What the task requires
Beginning with the first line of the data below, extract each line up to and including the one containing "Task: Click the SQL icon in sidebar". Copy them exactly and add nothing.
+--
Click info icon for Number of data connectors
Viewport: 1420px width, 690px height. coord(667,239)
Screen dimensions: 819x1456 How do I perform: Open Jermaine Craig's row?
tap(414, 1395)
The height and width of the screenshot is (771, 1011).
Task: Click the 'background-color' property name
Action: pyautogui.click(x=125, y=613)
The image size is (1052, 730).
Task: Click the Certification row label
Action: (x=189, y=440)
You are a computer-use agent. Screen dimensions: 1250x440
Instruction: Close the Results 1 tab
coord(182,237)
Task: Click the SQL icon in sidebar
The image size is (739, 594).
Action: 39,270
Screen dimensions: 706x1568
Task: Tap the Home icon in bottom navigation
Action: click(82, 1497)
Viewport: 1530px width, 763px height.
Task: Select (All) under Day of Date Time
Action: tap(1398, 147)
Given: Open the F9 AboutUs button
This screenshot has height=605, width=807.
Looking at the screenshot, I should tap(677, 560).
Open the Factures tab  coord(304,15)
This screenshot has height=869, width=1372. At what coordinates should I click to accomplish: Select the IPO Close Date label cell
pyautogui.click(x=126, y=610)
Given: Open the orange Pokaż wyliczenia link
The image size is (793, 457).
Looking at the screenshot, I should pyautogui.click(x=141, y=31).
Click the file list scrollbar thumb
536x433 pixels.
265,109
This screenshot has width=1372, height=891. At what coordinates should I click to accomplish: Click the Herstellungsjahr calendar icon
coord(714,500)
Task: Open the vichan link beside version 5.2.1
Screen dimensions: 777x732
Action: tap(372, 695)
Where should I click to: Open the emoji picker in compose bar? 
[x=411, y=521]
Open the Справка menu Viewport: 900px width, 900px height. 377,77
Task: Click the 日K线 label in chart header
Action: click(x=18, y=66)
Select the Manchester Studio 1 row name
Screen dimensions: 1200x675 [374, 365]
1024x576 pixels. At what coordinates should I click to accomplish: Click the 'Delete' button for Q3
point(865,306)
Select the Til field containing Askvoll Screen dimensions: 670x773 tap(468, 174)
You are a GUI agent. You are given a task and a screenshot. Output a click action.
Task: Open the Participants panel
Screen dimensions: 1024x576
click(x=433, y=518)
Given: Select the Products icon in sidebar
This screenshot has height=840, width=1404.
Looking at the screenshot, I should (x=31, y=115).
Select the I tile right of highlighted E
+--
Answer to the problem
Click info icon for Number of data connectors
Viewport: 1420px width, 690px height. coord(667,239)
Screen dimensions: 819x1456 How do I perform: Open Jermaine Craig's row?
tap(414, 1395)
The height and width of the screenshot is (771, 1011).
Task: Click the 'background-color' property name
Action: pyautogui.click(x=125, y=613)
The image size is (1052, 730).
Task: Click the Certification row label
Action: (x=189, y=440)
You are a computer-use agent. Screen dimensions: 1250x440
Instruction: Close the Results 1 tab
coord(182,237)
Task: Click the SQL icon in sidebar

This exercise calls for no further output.